Amid the chaos and confusion at the airport, the United States said it had taken at least one step to ease requirements for those seeking to leave: COVID-19 tests.
Although Afghanistan had been a hotspot for the coronavirus pandemic, the State Department said Thursday that evacuees are not required to get a negative COVID-19 result to travel.
“A blanket humanitarian waiver has been implemented for COVID testing for all persons the U.S. government is relocating from Afghanistan,” the department said.
It referred questions about how the matter would be handled once evacuees arrive in the United States to the Department of Health and Human Services. Medical exams, including coronavirus tests, had been required for evacuees prior to Taliban’s weekend takeover of Kabul, which added extra urgency to efforts to get at-risk Afghans out of the country.

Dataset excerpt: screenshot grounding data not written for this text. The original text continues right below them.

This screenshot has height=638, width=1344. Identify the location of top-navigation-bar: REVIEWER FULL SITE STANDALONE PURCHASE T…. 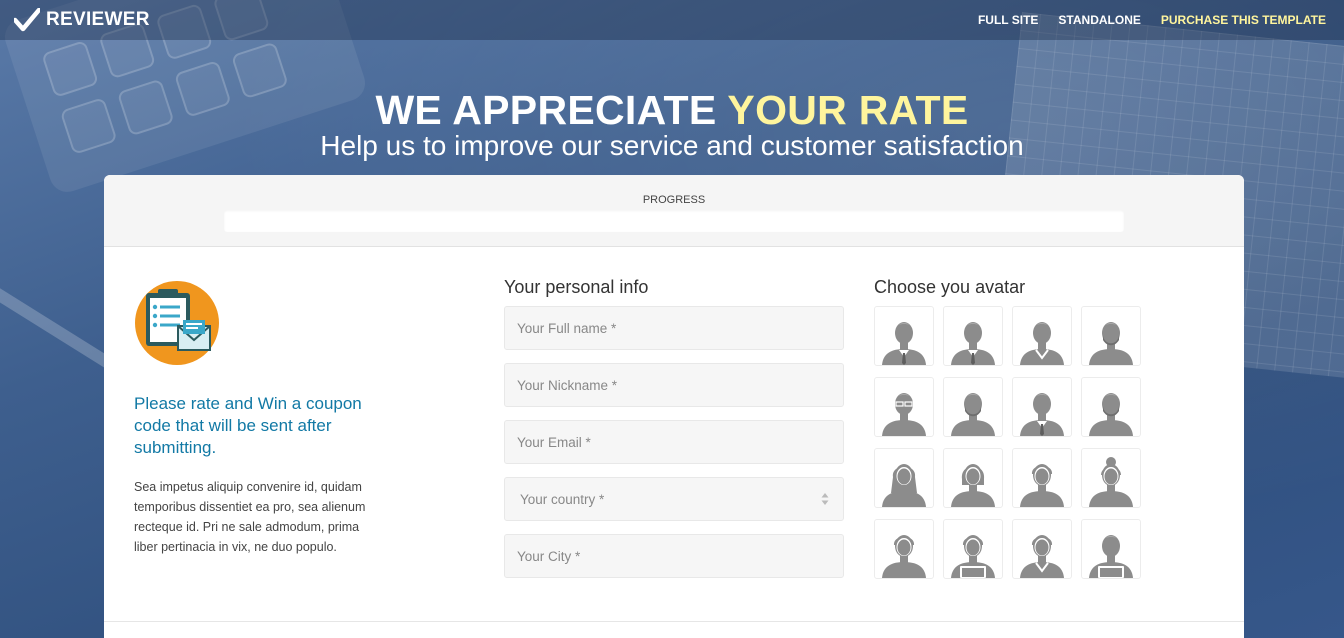
(672, 20).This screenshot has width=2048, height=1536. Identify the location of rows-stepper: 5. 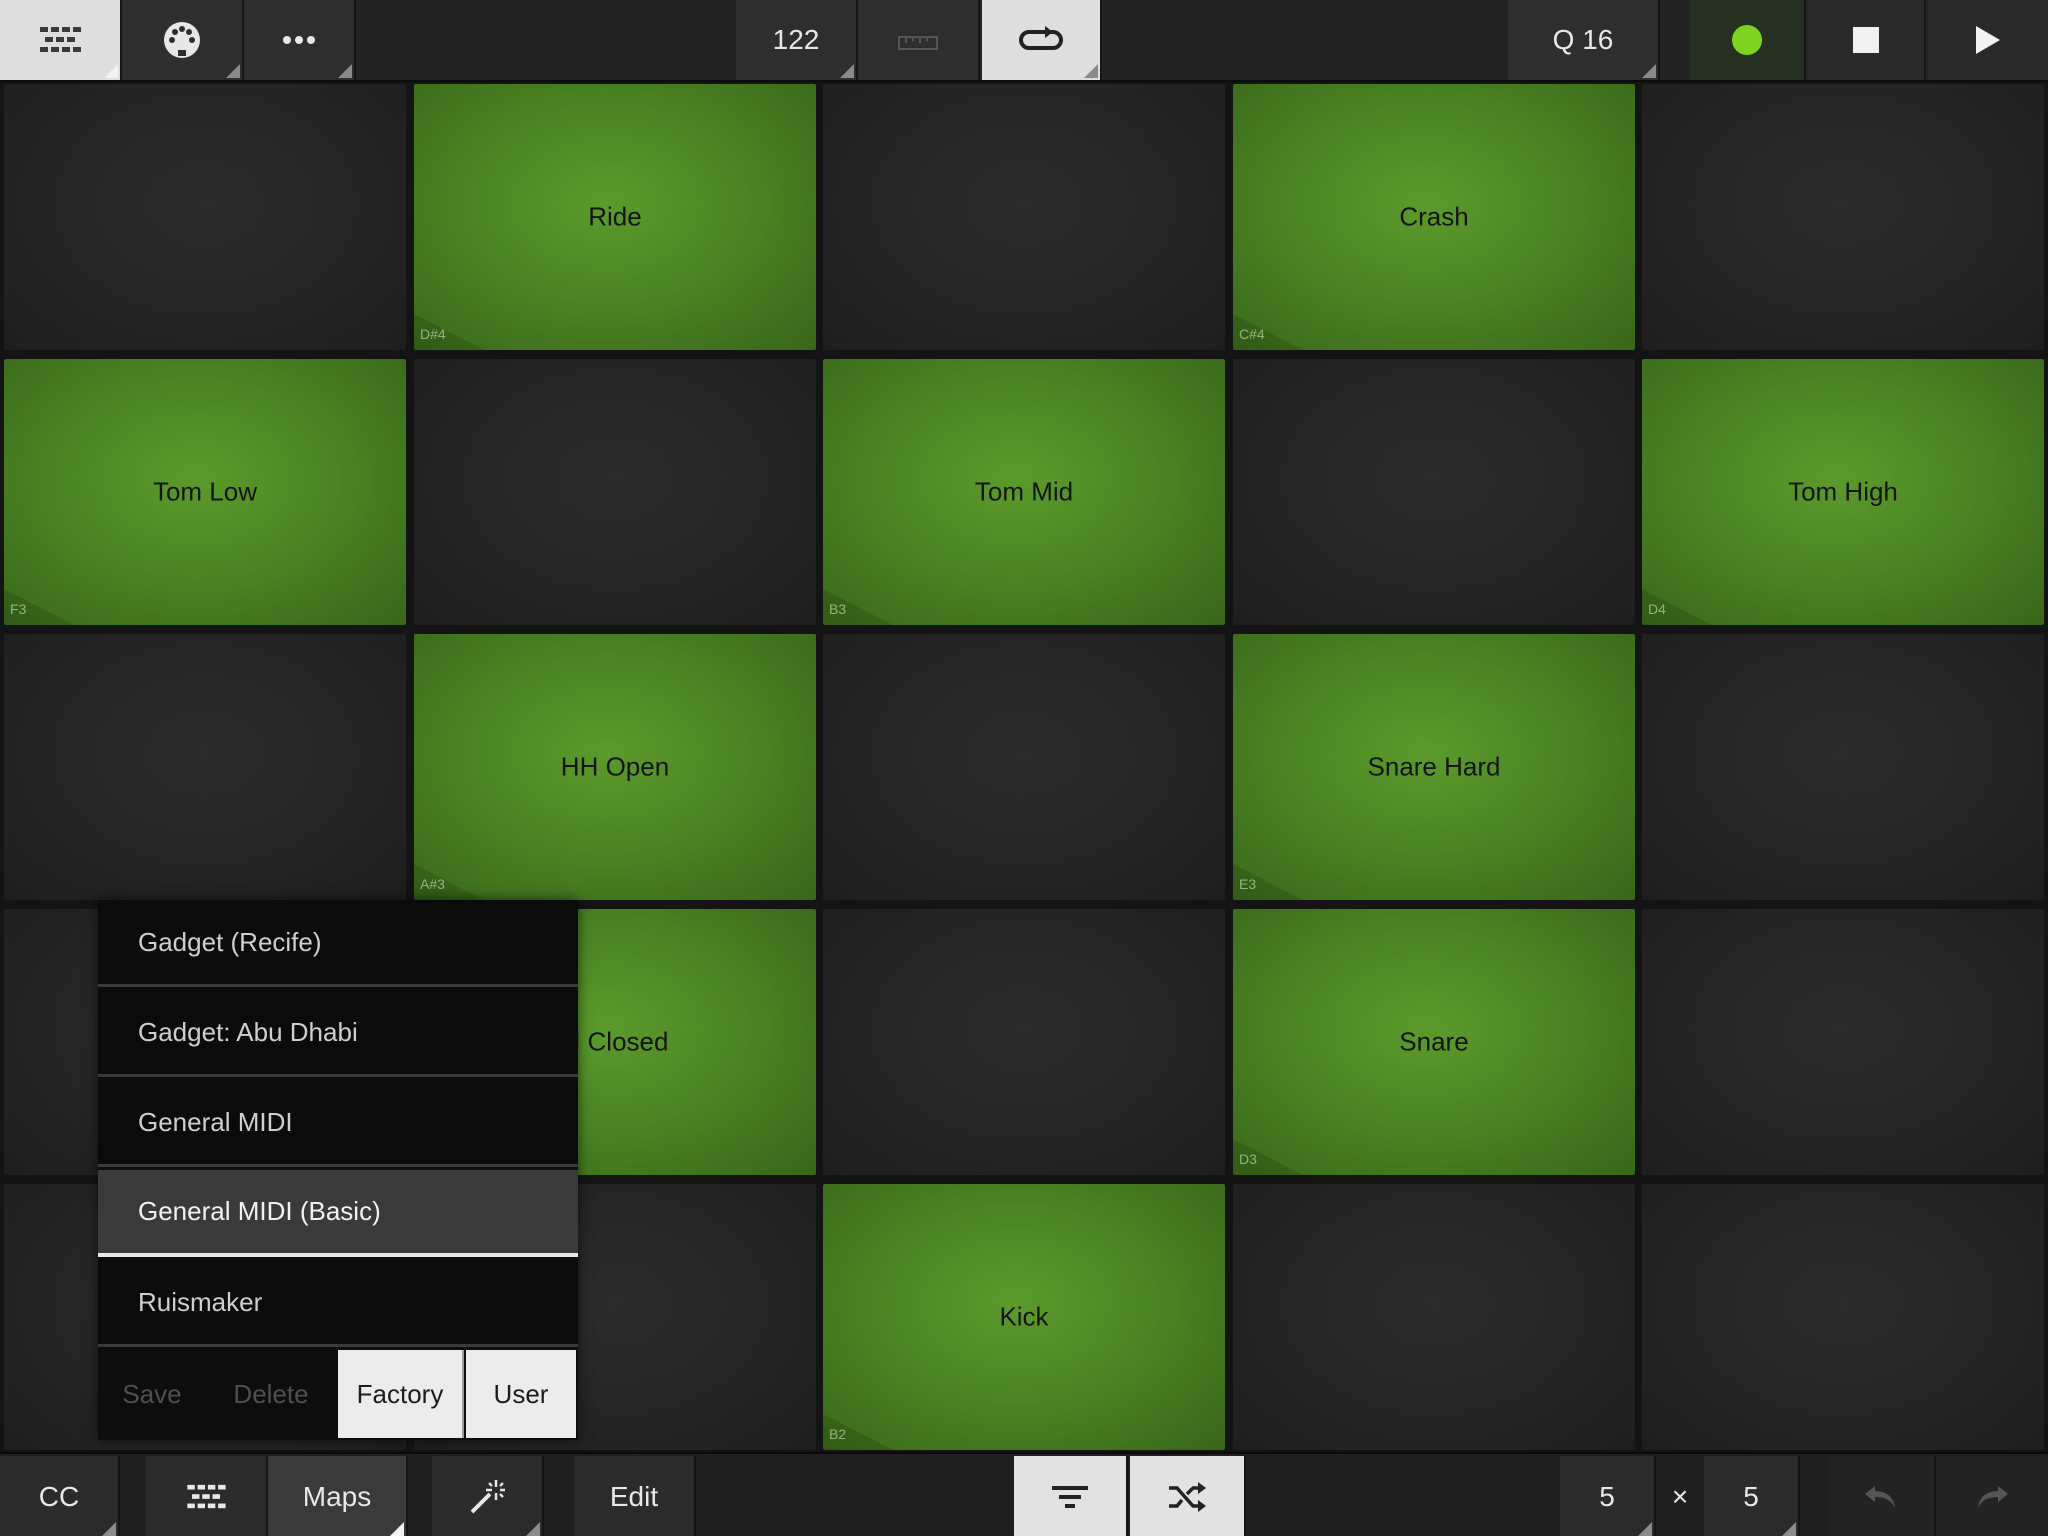
(1752, 1496). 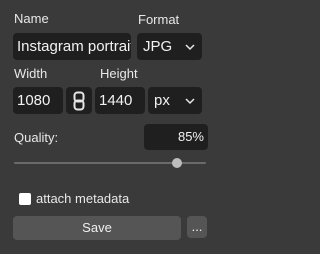 What do you see at coordinates (175, 100) in the screenshot?
I see `unit-select: px` at bounding box center [175, 100].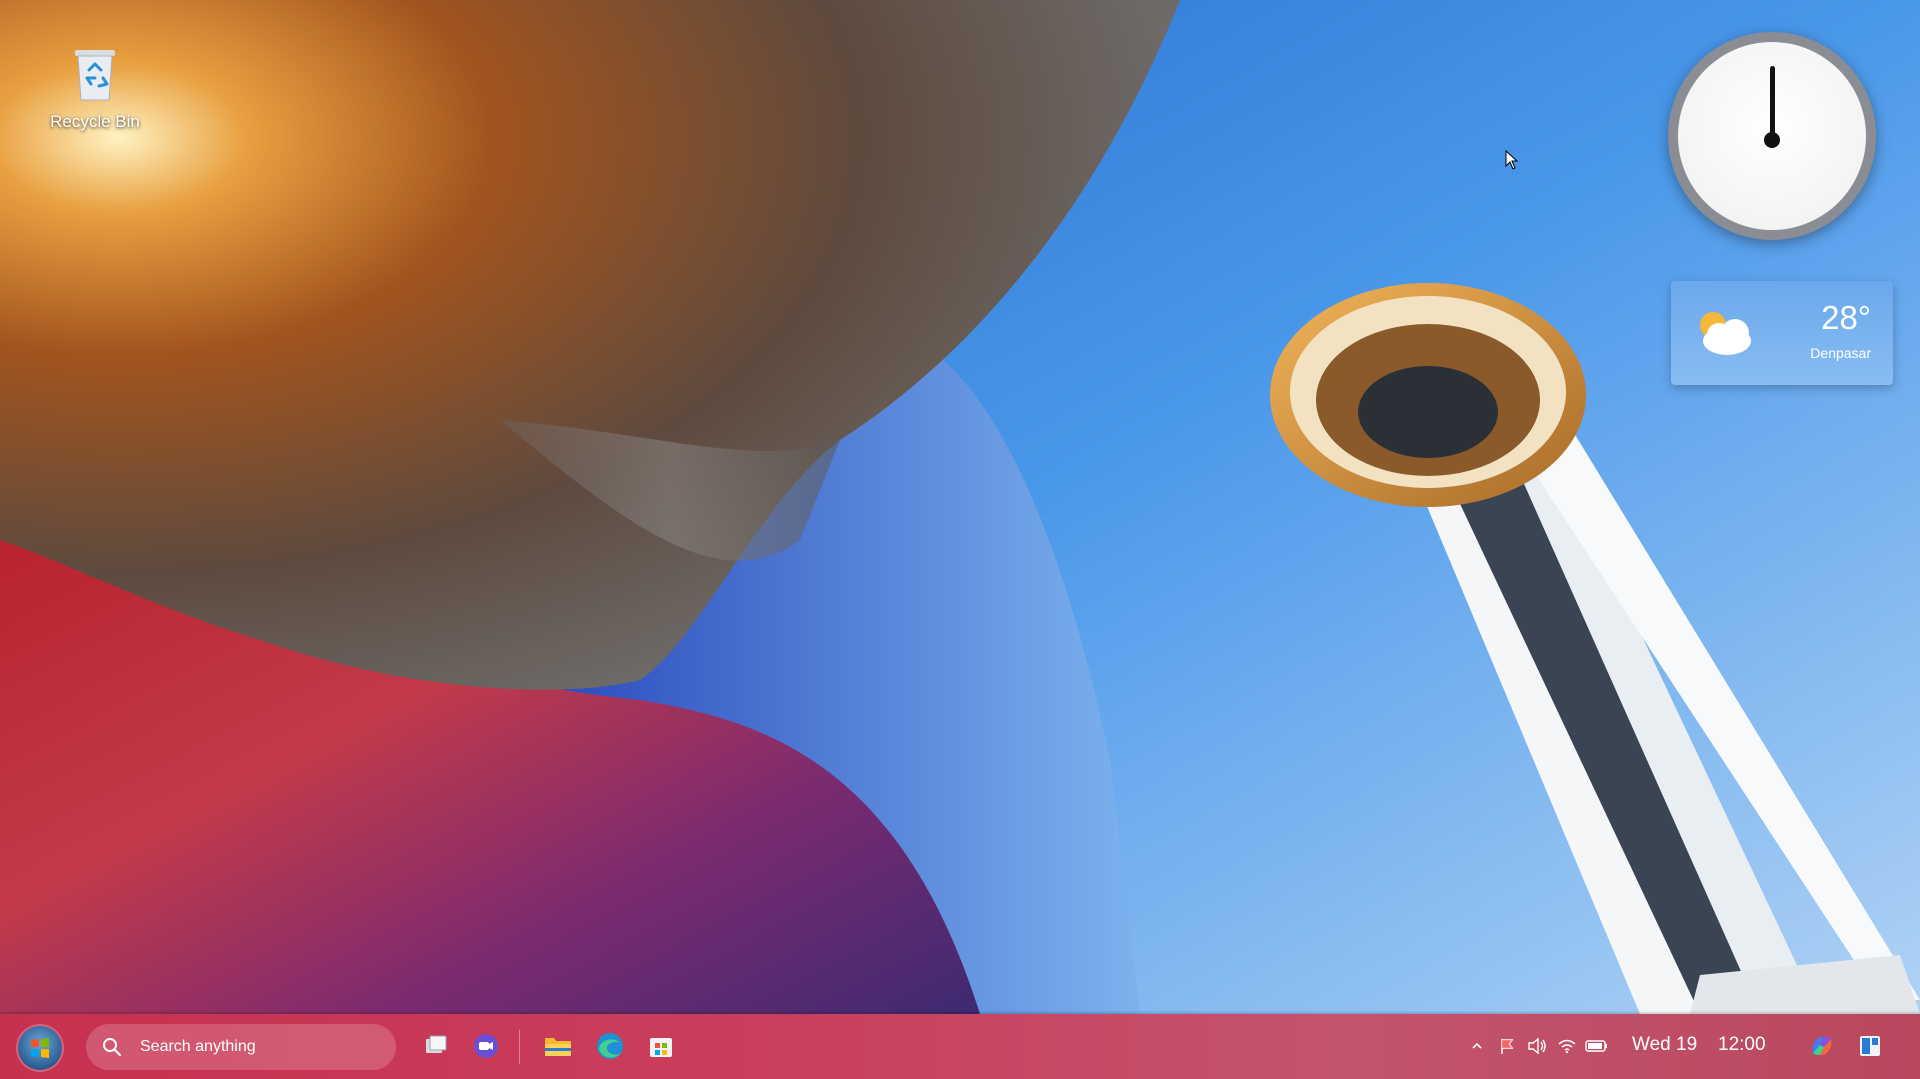  Describe the element at coordinates (1512, 160) in the screenshot. I see `mouse-cursor-icon` at that location. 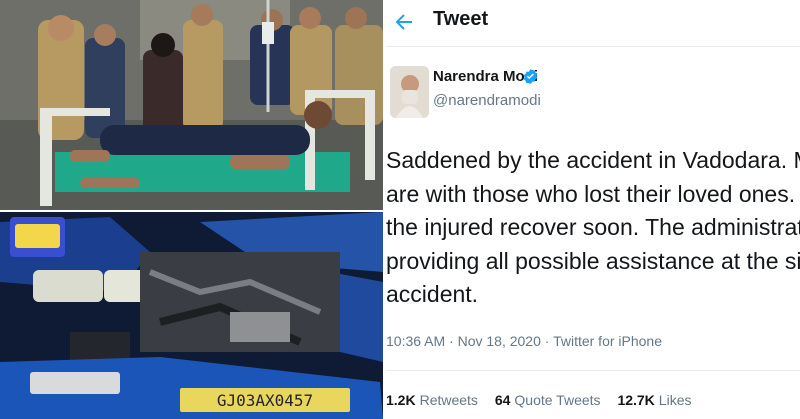 I want to click on likes-stat: 12.7K Likes, so click(x=654, y=400).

German public broadcaster Deutsche Welle says the Taliban shot and killed a family member of one of their reporters in Afghanistan and severely injured a second family member.
The broadcaster said in a statement on Thursday that Taliban fighters were looking for the Deutsche Welle reporter and searching homes in western Afghanistan. It said other family members managed to escape.
Deutsche Well says the reporter himself, whose identity was not revealed, is already based in Germany where he is also working. Deutsche Welle didn’t give further details on the killed and injured family members or say where and when exactly in Afghanistan the killing took place.
The director of Deutsche Welle, Peter Limbourg, sharply condemned the killing saying that, “the killing of a close family member of one of our journalists by the Taliban is incredible tragic and a proof for the imminent danger that all of our workers and their families are exposed to in Afghanistan.”
He added: “The Taliban are obviously conducting organized searches for journalists in Kabul and the provinces. Time is running out.”
Limbourg added that the homes of at least three other Deutsche Welle reporters were searched by the Taliban in Afghanistan in recent days and weeks.
The head of the Afghan Institute for Strategic Studies is calling on the U.N. Security Council to seriously and urgently consider declaring Kabul “a safe zone” and sending a U.N. peacekeeping force to protect it.
Davood Moradian said in a briefing to the council on Thursday that this would allow Afghanistan’s rival factions to come to an inclusive political settlement “while working to mitigate the unfolding catastrophe.”
He told members by video from an undisclosed location outside Afghanistan that he was at Kabul airport 48 hours ago watching the chaos and “the unfolding catastrophe” as he and others tried to get flights out of Afghanistan and people were racing down the runway trying to get on a U.S. military plane.
“It was shared human desperation, helplessness and fear,” Moradian said. He said one passenger who fell to the ground from the plane “was reportedly a member of Afghanistan’s national football team.”
Moradian said the Taliban takeover is not the end of the military and political crisis in Afghanistan. The past four decades have shown, he said, that “a military solution is just a brief pause to the next phase of the war.”
Canada’s prime minister says Canadian Armed Forces assets and personnel have arrived on the ground in Afghanistan to co-ordinate at the tactical level with the United States and other allied partners.
Prime Minister Justin Trudeau said on Thursday that this will help get Canadians, Afghans and their families to safety. Trudeau says two CAF C-17s will make regular flights into Kabul to support evacuation efforts.